Mexico’s high electricity rates make wind development at parity with fossel fuels. “We have no feed in tariffs here, but we do have high electrical rates, which encourages the industry,” Blackmore said. Mexico’s national electricity agency, Comision Federal de Electricidad, has been signing power purchase agreements with renewable energy producers at rates around 20 cents per kilowatt-hour, and corporate consumers are said to be eager for wind PPAs. “There are 17 investment-grade companies in Mexico, and 7 have wind projects underway,” Cummins added.
Cummins was only slightly less optimistic in his GW prediction for Mexico: “We should be adding 4,000 MW of capacity over the next four to five years,” he reckoned. “This will be the Saudi Arabia of wind,” he suggested. Within Mexico, his company, based in Corpus Christi, Texas, is focused on the offshore wind market in the northeast corner of the country, where there are high Gulf winds and large cities nearby. Only in Oaxaca state, on the southeast corner of the country, is there higher wind potential. AWS Truepower, of Albany, New York, released a high-resolution wind map and data for Mexico in March this year, which details this potential.

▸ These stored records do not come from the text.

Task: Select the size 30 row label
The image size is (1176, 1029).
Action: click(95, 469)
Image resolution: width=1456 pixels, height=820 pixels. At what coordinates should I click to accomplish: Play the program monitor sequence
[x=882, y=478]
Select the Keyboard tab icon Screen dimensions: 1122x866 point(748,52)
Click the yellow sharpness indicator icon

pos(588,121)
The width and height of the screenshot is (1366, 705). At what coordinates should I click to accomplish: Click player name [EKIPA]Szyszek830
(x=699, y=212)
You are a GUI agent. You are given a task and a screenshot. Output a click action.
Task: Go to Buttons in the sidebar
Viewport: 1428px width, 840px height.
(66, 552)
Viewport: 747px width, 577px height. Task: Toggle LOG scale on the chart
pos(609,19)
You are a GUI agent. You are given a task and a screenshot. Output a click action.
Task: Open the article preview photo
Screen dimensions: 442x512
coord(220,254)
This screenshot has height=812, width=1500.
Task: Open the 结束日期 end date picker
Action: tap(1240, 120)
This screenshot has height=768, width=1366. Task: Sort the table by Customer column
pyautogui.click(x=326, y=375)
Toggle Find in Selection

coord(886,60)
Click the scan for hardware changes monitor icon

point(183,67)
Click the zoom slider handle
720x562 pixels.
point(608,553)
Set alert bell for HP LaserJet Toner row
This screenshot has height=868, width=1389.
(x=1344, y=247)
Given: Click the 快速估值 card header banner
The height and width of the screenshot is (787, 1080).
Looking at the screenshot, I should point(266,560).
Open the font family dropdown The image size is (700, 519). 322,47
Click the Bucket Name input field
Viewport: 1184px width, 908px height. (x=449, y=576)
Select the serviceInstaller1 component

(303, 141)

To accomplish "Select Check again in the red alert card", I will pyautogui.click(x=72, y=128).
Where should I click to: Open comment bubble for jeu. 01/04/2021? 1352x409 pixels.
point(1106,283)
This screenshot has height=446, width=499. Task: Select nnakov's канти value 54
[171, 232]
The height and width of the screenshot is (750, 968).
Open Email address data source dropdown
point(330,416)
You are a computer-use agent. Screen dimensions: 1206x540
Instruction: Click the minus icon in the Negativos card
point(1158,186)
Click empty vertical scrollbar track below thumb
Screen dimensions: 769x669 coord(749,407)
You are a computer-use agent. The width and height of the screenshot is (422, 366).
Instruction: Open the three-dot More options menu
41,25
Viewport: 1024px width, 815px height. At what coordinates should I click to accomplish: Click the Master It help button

Financing wind projects in Mexico that are relatively close to the border can be facilitated by the North American Development Bank (NADB), which is backing the Ocotillo wind project in Imperial County, California.
“We can provide 55 percent to 70 percent of the cost of a project, with the rest coming from equity investors, the EPC contractors and the equipment providers,” noted Jose Ruiz, the director of project development for the San Antonio-based bank. “We have several more wind projects in the works,” he added. Among other tasks, the NADB is mandated to support renewable energy development along the U.S.-Mexico border under the terms of the North American Free Trade Agreement.
Risk for wind project developers may be higher in Mexico than in Texas, in terms of siting, permits, grid interconnections and PPAs, but the difference in electricity rates — which are double in Mexico compared with Texas — makes it worth while, suggested Cummins. “International companies have come here and said ‘we see more potential project risk in the United States than we do here,'” he said.